* **STUDY QUESTIONS**
1 - Answer these questions using the abortion-law passage:
(a) What must be done before a physician performs an abortion due to rape or incest?
(b) In which two states are legislatures battling over similar trigger bills?
(c) Under Texas' Senate Bill 9, what charge would apply to someone who attempted to perform an abortion?
2 - Repeat the part of the abortion-law passage starting with "The law states" and going on through "Joining the list?".
3 - Write the next part of the abortion-law passage, picking up from its last sentence.

* **PASSAGE SHOWN**
The law states that in order to acquire an abortion due to rape or incest one must report the incident to law enforcement and the physician must verify that it was reported before performing the abortion. The law is also sure to define “severe brain abnormality” as “a malformation or defect that causes an individual to live in a mentally vegetative state.” It further goes on to explicitly state “severe brain abnormality” does not include “Down syndrome, spina bifida, cerebral palsy or any other malformation, defect or condition that does not cause an individual to live in a mentally vegetative state.” Any person who would perform an abortion in violation of this law would be guilty of a second degree felony.
Joining the list?
The state legislatures are currently battling over similar trigger bills in both Ohio and Texas. If approved, the states will join this list of those aiming to protect the unborn even further when constitutionally allowed. Both bills include an exception for abortions necessary to save the life of the mother but do not recognize the mother’s mental health in this exception. Ohio’s Senate Bill 123, would hold anyone who performed or attempted to perform an abortion to a first degree felony, while Texas’ Senate Bill 9 would charge those who attempted to perform an abortion with a second degree felony and those who successfully performed an abortion with a first degree felony.

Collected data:
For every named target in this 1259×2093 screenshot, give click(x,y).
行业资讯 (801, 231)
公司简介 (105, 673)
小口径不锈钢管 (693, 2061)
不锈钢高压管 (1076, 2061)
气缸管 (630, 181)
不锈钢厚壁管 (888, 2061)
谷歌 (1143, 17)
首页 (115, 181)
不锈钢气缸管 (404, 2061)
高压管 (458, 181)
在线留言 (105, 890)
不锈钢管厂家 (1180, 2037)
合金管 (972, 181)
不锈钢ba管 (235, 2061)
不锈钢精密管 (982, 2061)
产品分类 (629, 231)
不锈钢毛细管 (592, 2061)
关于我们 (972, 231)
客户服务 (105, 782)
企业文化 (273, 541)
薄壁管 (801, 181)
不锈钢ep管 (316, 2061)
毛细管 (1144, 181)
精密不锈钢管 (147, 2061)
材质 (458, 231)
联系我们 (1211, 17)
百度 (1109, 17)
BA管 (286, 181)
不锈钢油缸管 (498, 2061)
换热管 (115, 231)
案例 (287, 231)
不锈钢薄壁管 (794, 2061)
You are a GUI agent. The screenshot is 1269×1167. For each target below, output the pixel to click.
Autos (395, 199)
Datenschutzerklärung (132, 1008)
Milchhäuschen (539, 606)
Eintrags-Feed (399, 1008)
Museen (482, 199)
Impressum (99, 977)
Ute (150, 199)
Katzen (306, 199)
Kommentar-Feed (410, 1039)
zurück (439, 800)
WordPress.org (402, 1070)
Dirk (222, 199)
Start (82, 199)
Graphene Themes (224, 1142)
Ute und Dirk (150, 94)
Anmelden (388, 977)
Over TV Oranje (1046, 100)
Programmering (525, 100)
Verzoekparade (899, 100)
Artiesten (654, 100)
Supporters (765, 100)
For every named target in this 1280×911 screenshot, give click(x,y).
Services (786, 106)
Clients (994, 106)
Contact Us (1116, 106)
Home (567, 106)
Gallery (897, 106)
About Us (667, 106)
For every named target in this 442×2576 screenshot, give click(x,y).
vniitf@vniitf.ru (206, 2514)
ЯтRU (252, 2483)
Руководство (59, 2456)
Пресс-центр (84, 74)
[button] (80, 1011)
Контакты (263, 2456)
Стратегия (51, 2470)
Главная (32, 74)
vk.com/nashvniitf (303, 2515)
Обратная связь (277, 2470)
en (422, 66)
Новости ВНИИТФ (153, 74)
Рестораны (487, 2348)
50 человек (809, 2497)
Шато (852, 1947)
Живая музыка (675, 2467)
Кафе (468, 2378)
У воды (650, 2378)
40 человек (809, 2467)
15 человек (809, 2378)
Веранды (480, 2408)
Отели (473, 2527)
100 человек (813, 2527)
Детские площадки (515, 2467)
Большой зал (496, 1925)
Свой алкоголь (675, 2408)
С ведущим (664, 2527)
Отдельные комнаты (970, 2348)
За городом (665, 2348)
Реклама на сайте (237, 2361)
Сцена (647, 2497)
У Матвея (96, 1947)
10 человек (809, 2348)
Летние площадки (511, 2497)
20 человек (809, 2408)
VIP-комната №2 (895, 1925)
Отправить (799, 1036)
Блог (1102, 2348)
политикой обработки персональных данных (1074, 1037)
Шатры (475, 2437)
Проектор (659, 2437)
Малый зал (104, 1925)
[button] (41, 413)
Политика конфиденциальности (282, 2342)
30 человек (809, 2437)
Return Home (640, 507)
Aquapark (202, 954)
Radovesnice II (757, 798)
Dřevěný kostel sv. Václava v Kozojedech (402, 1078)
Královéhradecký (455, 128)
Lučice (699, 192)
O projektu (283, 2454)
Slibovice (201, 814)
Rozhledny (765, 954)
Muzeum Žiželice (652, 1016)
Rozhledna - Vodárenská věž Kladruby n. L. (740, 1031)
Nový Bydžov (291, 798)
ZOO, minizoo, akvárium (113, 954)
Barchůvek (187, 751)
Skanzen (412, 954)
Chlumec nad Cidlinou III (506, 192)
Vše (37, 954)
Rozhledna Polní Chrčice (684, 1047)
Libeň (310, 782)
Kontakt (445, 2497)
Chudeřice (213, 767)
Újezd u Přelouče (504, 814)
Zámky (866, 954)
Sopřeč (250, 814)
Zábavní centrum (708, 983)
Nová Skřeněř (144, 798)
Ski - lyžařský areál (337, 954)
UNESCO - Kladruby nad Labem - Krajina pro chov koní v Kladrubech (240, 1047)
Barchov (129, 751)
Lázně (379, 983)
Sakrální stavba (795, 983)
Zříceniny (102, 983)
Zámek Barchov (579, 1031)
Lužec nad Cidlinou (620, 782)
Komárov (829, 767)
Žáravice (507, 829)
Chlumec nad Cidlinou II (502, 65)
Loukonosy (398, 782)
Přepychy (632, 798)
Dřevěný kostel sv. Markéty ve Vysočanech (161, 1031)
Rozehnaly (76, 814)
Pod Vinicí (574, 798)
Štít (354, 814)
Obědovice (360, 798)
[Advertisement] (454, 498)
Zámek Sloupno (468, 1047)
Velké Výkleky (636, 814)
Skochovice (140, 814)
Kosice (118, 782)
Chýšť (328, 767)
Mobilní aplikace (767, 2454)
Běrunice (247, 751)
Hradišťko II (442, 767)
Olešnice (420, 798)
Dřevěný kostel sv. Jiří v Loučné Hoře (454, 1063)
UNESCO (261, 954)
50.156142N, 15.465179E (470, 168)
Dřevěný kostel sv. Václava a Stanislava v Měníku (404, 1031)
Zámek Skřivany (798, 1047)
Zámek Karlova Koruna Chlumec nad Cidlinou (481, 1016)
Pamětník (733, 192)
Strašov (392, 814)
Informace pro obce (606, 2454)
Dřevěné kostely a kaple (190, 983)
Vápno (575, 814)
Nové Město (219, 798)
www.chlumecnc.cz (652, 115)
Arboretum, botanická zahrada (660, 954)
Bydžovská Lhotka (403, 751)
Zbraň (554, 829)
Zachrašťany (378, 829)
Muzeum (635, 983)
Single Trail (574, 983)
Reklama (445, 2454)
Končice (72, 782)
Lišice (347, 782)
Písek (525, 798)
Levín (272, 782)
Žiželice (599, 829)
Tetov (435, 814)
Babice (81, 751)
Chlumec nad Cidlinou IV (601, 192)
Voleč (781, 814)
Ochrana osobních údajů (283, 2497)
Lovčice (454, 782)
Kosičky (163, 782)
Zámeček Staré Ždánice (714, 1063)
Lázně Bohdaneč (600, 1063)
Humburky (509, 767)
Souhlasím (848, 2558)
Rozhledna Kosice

* **ANSWER SET**
1 -
(a) The incident must be reported to law enforcement, and the physician must verify that it was reported.
(b) Ohio and Texas.
(c) A second degree felony.

2 -
The law states that in order to acquire an abortion due to rape or incest one must report the incident to law enforcement and the physician must verify that it was reported before performing the abortion. The law is also sure to define “severe brain abnormality” as “a malformation or defect that causes an individual to live in a mentally vegetative state.” It further goes on to explicitly state “severe brain abnormality” does not include “Down syndrome, spina bifida, cerebral palsy or any other malformation, defect or condition that does not cause an individual to live in a mentally vegetative state.” Any person who would perform an abortion in violation of this law would be guilty of a second degree felony.
Joining the list?

3 -
** It is important to note the woman seeking the abortion would not be charged if any of the current trigger laws or pending trigger bills became enforceable.
Tweet This: It's important to note that women seeking abortion would not be charged if any current trigger laws or pending trigger bills go into force.
The Role of SCOTUS
The key to whether these trigger laws will ever be enforced lies in the hands of the Supreme Court of the United States. More than likely if they overturn Roe v. Wade the Supreme Court will toss abortion back to the states leaving the legality of abortion to be decided on the federal level. At least, that’s what many pro-life advocates are banking on. Another option would include a ruling which would limit abortion completely or partially nationwide.
Even if a state does not currently have a trigger law in place, many states DO have pre-Roe laws which they would most likely revert to upon the ruling, many of which would also make abortion illegal or substantially restricted. Nine of such states that have pre-Roe abortion bans still on the books include Alabama, Arizona, New Mexico, Oklahoma, West Virginia, and Wisconsin. Obviously, Roe supersedes these laws but would fail to do so in the event the ruling is overturned. In that case, these states would either adopt their pre-Roe laws or be forced to create new laws which would supersede the former legislation.
While many pro-life advocates view trigger laws as a good first step in the right direction, others are not as fond of the legislation since besides laying out the initial ground rules for a post-Roe world, the laws do not do anything to save lives in the meantime.
For example, Rose Mimm, the executive director of Arkansas Right for Life, admitted that her group has been disappointed by Supreme Court decisions that haven't restricted abortion access and because of that, they're focusing on immediate outcomes like heartbeat bills and common sense laws such as mandatory waiting periods.
"We're interested in saving babies now," Mimm said in a telephone interview with CBS News. "The trigger bill does nothing to save babies."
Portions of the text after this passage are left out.